El Trabajador Social trabaja específicamente con aquellos grupos que precisan una atención especial, incluyendo:
- Personas mayores (tercera edad)
- Personas con discapacidad
- Personas maltratadas
- Reclusos
- Víctimas del terrorismo
- Inmigración y minorías étnicas
- Menores en exclusión social
- Drogodependencias y otras adicciones
- Prostitución, entre otros.
La Mediación como Estrategia de Integración Social
La mediación, como modo de resolución de conflictos, se ha expandido en numerosos ámbitos: la familia, los establecimientos escolares y los barrios. Este fenómeno plural no debe reducirse a una simple técnica de resolución de conflictos; por el contrario, se inserta en un movimiento más amplio de integración social.
El Desafío de la Profesionalización de la Mediación
Frente a la creciente demanda de mediación, se plantea la cuestión crucial de la profesionalización de esta actividad. Las implicaciones y consecuencias que acompañan su desarrollo son difíciles de determinar, puesto que se trata de un tema que concierne a un buen número de actores del campo de la regulación social.
En Estados Unidos, por ejemplo, los subsidios que conceden los gobiernos locales o los Estados revelan la importancia de lo que está en juego en materia de profesionalización de la mediación.

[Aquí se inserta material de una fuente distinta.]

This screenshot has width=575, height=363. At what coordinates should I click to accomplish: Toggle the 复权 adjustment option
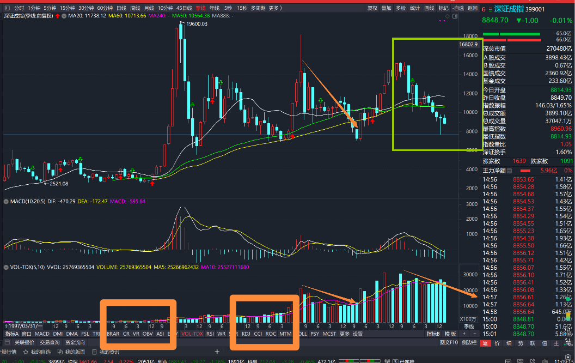point(372,8)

Requisitos y Competencias del Mediador Profesional
Para que un mediador pueda resolver un conflicto entre dos personas, se exige el conocimiento de técnicas y reglas específicas, no solamente sentido común y capacidad de escucha. Estas técnicas incluyen:
- Análisis transaccional.
- Dinámica de grupos.
La profesionalización de esta actividad pasa, pues, necesariamente por la formación especializada. Con el fin de que el mediador actúe como un verdadero profesional, el ejercicio de su función implica una cualificación. La legitimidad de la intervención del mediador encuentra su fundamento en su competencia profesional.
Para los partidarios del modelo profesional, la formación debe, dentro de esta lógica, conferir una verdadera identidad profesional, más que una simple competencia.
Institucionalización y Perennidad
El segundo desafío de la mediación pasa por la institucionalización de esta actividad, mediante la creación de organizaciones nacionales profesionales y la búsqueda de modos de financiación estables, a fin de asegurar la perennidad de los proyectos de mediación.